[Saved entries]
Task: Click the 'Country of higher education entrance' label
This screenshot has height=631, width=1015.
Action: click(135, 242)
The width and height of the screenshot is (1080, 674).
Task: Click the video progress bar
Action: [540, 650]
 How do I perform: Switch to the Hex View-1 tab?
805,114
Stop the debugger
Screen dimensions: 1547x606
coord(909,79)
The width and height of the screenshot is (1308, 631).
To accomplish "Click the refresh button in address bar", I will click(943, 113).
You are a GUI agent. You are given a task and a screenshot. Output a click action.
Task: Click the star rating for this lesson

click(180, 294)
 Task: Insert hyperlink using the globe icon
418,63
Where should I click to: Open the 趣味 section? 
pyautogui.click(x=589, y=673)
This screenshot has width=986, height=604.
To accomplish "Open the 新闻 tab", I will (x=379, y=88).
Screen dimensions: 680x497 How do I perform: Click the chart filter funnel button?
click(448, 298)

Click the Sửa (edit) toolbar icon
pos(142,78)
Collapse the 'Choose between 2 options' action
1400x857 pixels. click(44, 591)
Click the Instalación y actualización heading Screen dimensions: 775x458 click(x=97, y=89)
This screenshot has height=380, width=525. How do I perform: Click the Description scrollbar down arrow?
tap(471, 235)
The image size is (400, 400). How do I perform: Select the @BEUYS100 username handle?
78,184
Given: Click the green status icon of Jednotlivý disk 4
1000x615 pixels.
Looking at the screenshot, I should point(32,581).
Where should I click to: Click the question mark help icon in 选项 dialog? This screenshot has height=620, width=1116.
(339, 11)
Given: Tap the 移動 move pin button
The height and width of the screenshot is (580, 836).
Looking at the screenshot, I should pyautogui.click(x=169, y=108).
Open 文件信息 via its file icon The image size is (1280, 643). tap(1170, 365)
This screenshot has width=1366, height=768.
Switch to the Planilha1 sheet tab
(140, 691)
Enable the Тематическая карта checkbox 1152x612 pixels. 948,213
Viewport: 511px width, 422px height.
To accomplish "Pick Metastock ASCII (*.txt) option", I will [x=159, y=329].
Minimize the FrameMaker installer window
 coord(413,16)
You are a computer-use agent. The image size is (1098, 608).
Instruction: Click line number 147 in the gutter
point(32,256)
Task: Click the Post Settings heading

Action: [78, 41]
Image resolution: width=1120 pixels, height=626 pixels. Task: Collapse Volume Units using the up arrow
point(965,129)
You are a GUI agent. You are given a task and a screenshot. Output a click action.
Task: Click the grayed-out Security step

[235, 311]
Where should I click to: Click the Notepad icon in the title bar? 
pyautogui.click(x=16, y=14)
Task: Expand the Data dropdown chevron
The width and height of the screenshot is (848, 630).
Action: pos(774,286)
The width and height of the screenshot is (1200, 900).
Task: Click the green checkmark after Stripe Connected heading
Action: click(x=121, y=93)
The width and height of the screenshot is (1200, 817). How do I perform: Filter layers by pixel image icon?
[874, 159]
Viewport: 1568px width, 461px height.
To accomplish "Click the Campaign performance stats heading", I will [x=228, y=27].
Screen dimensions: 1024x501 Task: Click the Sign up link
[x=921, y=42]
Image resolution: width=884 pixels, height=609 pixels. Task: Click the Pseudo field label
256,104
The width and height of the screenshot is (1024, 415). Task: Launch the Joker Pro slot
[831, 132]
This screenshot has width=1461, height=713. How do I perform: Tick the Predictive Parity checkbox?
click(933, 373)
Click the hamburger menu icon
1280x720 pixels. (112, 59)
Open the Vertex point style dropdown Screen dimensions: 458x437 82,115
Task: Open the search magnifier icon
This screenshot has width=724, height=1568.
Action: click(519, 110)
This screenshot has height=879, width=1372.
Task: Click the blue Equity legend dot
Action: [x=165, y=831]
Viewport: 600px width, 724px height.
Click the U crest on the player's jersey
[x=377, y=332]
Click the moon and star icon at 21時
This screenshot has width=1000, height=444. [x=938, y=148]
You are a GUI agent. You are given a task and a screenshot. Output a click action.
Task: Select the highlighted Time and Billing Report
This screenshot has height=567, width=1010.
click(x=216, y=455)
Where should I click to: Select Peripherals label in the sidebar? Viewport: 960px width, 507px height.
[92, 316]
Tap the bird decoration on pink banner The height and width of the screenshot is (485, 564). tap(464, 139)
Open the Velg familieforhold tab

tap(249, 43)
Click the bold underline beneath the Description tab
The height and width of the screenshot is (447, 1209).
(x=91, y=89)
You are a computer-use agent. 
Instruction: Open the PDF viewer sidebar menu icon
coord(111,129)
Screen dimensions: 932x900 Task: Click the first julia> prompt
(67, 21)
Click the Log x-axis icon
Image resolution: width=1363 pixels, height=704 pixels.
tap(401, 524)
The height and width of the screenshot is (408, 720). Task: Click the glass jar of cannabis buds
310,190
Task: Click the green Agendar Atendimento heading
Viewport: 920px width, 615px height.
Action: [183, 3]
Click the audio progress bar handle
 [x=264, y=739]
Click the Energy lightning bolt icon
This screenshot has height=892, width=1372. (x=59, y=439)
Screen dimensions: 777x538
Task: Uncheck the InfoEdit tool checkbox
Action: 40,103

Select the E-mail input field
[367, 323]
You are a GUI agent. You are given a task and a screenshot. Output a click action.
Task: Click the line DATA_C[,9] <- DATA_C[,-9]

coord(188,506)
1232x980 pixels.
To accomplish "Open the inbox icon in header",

■ GOAL OF THE EXERCISE:
Your answer should consist of every line from the entries that holds "computer".

■ EXERCISE ANSWER:
You are a computer-use agent. The image size is (1098, 608).
You are a computer-use agent. 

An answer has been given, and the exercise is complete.